[[ EXTRACTED INFORMATION open ]]
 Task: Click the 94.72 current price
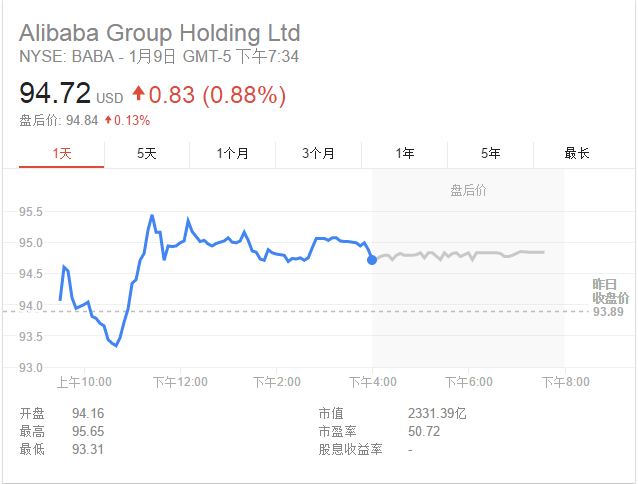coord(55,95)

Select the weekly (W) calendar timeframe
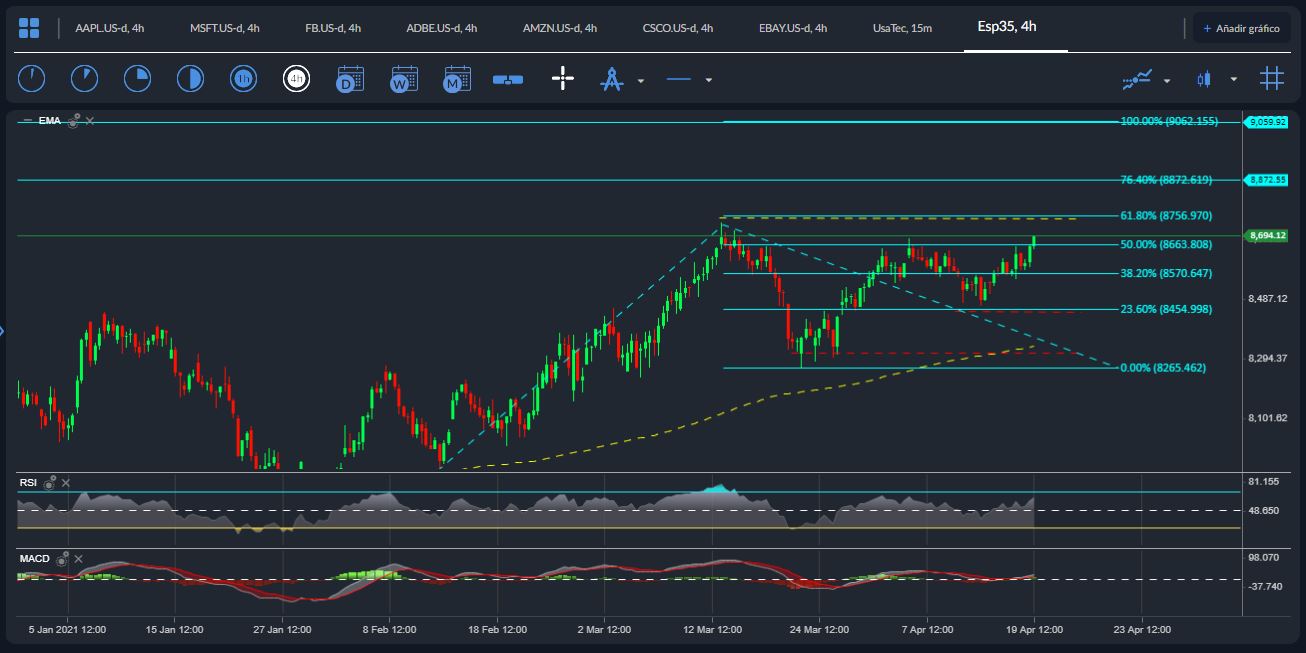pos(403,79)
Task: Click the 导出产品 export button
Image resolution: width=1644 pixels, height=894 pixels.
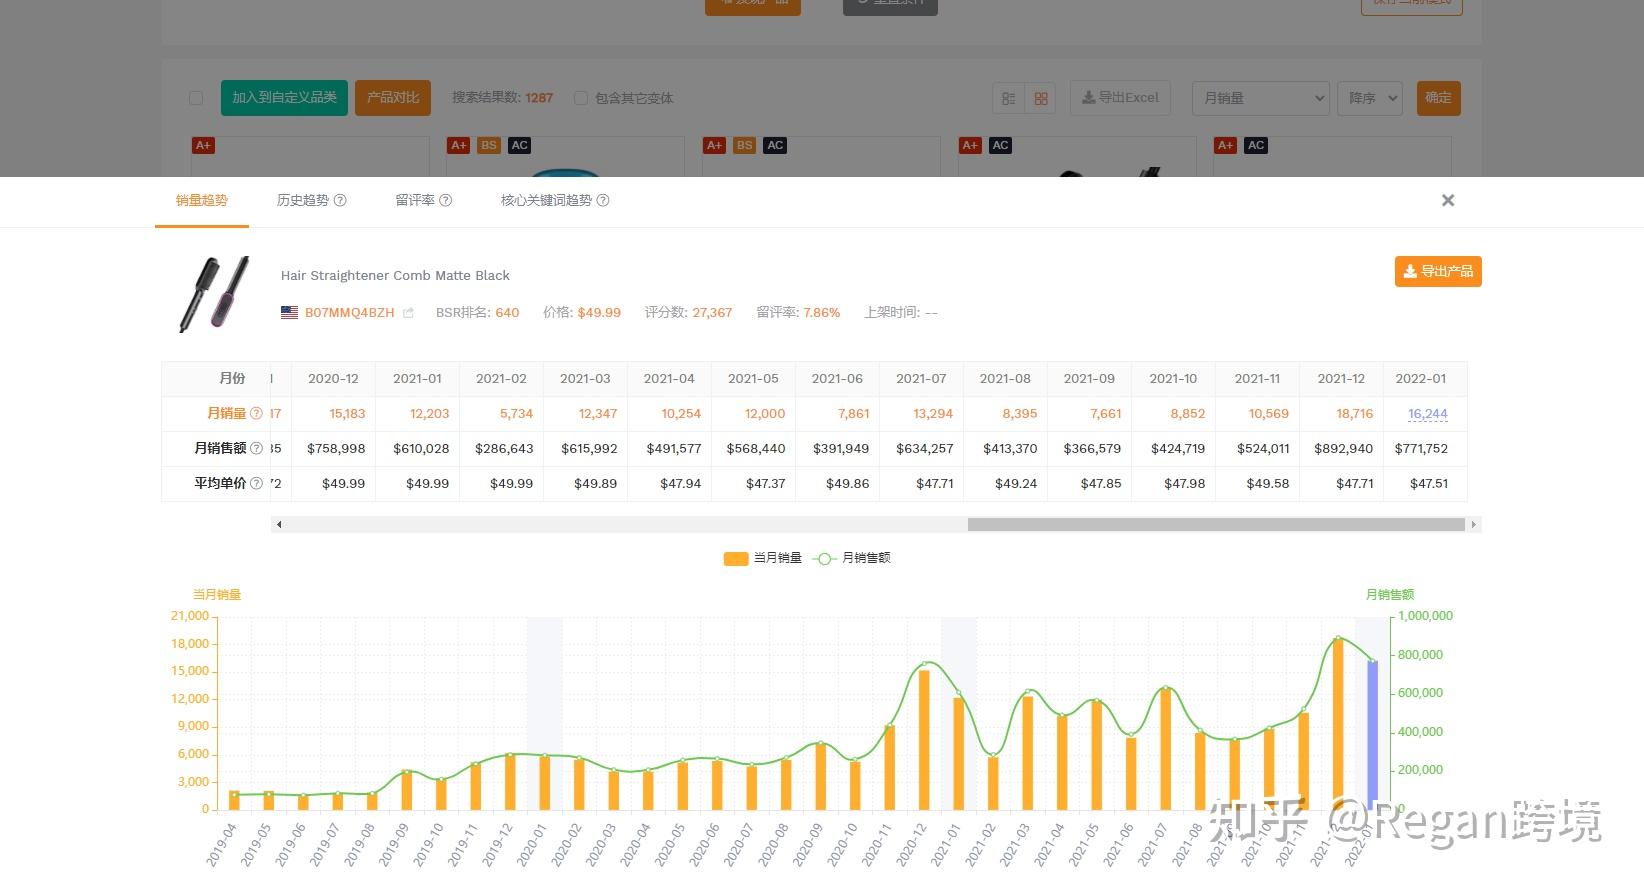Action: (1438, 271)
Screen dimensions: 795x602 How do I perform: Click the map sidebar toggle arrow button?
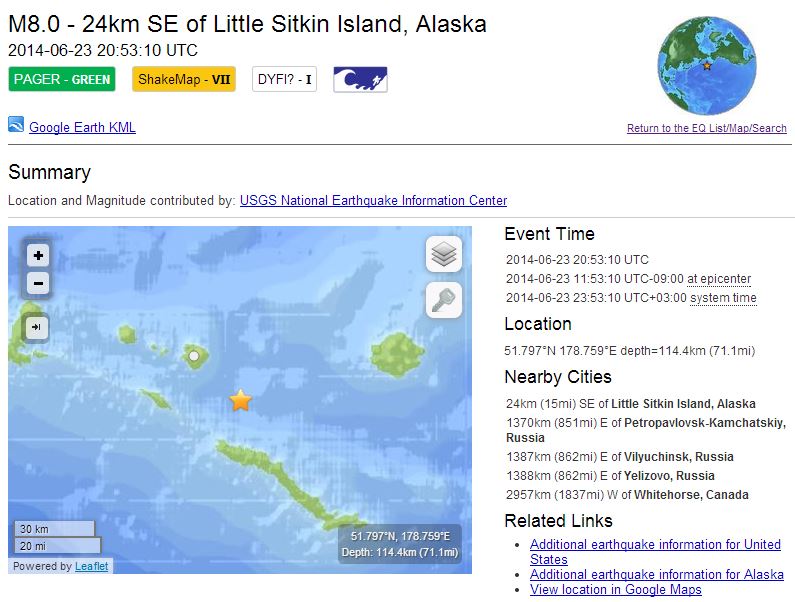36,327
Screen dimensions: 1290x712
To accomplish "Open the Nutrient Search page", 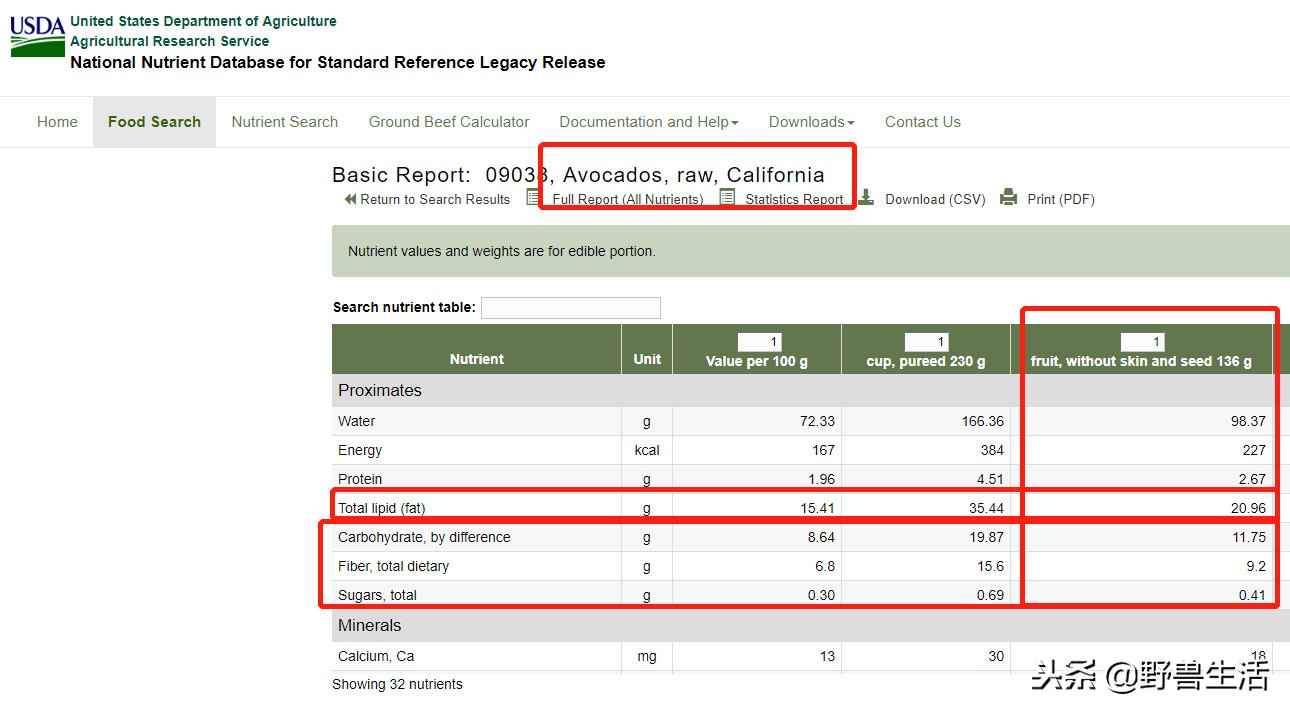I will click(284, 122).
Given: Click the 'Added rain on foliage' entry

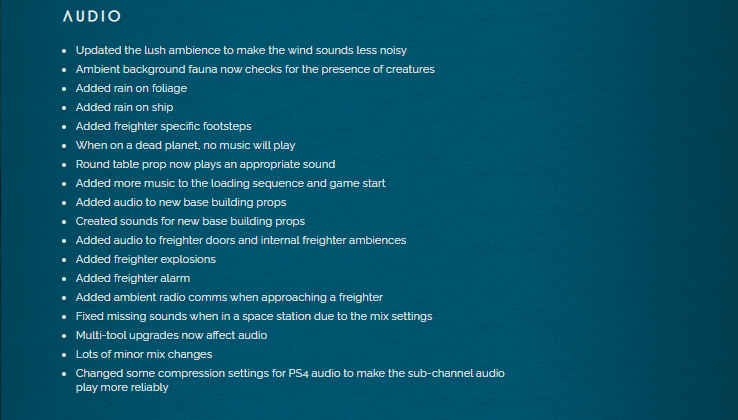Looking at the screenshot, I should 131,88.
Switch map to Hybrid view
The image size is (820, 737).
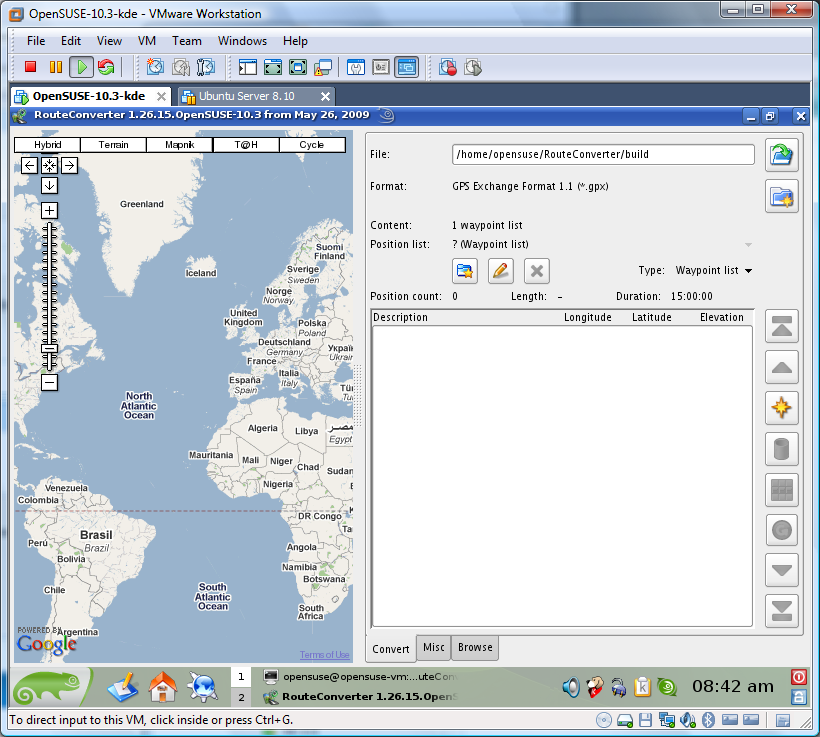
[[ EXTRACTED INFORMATION closed ]]
**YOUR ASSIGNMENT**
Nothing but the lines from the one containing "Given: Click the" through the end of the listing should be written out, each exactly, and pictures must be left out.

**THE COMPLETED TASK**
Given: Click the 'Added rain on foliage' entry

Looking at the screenshot, I should 131,88.
Switch map to Hybrid view
The image size is (820, 737).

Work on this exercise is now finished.